Retype the tail of the data exactly, starting at the line containing "Given: Click the Home breadcrumb link" and stopping at the last line.

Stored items
————
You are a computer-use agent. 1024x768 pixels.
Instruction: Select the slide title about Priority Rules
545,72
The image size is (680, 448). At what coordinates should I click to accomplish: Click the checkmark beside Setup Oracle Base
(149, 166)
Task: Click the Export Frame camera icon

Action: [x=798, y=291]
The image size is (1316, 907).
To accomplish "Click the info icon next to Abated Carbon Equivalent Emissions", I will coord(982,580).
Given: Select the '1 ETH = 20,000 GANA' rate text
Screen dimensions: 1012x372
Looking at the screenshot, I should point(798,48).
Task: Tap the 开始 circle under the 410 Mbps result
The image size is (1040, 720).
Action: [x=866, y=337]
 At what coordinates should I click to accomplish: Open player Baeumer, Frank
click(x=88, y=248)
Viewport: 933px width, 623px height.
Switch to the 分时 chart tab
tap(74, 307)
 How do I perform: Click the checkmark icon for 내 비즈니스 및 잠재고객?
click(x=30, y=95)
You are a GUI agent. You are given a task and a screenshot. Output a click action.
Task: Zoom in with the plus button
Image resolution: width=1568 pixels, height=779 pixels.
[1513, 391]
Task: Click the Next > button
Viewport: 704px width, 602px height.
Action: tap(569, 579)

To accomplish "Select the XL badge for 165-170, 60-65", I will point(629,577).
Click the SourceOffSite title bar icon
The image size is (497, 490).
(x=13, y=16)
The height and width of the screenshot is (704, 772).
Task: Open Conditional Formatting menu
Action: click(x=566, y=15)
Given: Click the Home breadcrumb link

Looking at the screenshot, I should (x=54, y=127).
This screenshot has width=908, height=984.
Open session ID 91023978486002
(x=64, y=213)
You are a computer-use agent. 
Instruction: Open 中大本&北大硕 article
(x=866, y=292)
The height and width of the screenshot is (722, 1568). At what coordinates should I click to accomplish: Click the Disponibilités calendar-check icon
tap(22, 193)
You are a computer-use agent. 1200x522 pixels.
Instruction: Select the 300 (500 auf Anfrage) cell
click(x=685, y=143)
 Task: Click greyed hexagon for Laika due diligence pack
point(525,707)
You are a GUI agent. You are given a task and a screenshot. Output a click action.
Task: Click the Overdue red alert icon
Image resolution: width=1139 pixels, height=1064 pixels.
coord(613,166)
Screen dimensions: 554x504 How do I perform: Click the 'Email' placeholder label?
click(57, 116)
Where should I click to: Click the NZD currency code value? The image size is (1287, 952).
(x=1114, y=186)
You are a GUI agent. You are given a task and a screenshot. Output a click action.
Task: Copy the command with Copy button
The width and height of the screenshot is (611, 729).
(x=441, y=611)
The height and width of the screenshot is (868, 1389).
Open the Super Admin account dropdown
————
## Answer to this task
Given: Click the Home breadcrumb link

Looking at the screenshot, I should (x=54, y=127).
This screenshot has width=908, height=984.
Open session ID 91023978486002
(x=64, y=213)
You are a computer-use agent. 
Instruction: Open 中大本&北大硕 article
(x=866, y=292)
The height and width of the screenshot is (722, 1568). At what coordinates should I click to accomplish: Click the Disponibilités calendar-check icon
tap(22, 193)
You are a computer-use agent. 1200x522 pixels.
Instruction: Select the 300 (500 auf Anfrage) cell
click(x=685, y=143)
 Task: Click greyed hexagon for Laika due diligence pack
point(525,707)
You are a GUI agent. You are given a task and a screenshot. Output a click action.
Task: Click the Overdue red alert icon
Image resolution: width=1139 pixels, height=1064 pixels.
coord(613,166)
Screen dimensions: 554x504 How do I perform: Click the 'Email' placeholder label?
click(57, 116)
Where should I click to: Click the NZD currency code value? The image size is (1287, 952).
(x=1114, y=186)
You are a GUI agent. You are given a task and a screenshot. Output a click action.
Task: Copy the command with Copy button
The width and height of the screenshot is (611, 729).
(x=441, y=611)
The height and width of the screenshot is (868, 1389).
Open the Super Admin account dropdown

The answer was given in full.